Given information Start Marker

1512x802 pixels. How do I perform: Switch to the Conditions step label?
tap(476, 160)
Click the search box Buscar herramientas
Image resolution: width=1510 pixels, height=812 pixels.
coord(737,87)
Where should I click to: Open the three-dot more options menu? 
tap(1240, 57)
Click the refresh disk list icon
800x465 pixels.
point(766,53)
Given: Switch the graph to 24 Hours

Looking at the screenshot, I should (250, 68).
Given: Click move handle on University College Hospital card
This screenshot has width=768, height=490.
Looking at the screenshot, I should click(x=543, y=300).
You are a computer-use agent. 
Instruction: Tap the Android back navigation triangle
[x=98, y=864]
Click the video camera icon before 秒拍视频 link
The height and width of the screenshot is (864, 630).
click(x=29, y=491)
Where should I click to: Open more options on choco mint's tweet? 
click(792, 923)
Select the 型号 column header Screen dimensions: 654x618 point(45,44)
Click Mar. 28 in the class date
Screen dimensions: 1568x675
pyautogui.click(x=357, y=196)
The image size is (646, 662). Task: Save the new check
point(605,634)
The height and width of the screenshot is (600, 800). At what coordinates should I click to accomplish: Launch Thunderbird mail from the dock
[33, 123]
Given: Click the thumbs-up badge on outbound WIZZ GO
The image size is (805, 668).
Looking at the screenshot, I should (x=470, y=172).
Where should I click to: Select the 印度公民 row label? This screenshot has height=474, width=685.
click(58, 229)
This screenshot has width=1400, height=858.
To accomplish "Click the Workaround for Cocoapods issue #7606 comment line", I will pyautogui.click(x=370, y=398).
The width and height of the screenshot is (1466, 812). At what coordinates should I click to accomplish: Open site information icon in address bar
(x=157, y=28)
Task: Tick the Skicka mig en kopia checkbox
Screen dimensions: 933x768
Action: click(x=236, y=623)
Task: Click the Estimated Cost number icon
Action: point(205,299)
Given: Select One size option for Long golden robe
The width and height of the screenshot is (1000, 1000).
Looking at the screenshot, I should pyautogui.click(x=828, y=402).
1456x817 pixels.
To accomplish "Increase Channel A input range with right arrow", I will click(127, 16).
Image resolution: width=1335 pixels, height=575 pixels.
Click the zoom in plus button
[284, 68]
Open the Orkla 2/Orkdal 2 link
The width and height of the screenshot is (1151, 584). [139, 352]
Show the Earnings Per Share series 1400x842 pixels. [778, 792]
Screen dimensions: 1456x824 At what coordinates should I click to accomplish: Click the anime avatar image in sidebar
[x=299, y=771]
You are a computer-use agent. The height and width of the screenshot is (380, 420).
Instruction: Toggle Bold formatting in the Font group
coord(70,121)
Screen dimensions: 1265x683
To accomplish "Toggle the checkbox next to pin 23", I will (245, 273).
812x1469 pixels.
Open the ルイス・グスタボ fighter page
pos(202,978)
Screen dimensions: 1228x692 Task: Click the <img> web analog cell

Given information End Marker

Search the listing above for the string "computer" and copy each line that has it.

You are a computer-use agent. 
You are a computer-use agent. The height and width of the screenshot is (380, 420).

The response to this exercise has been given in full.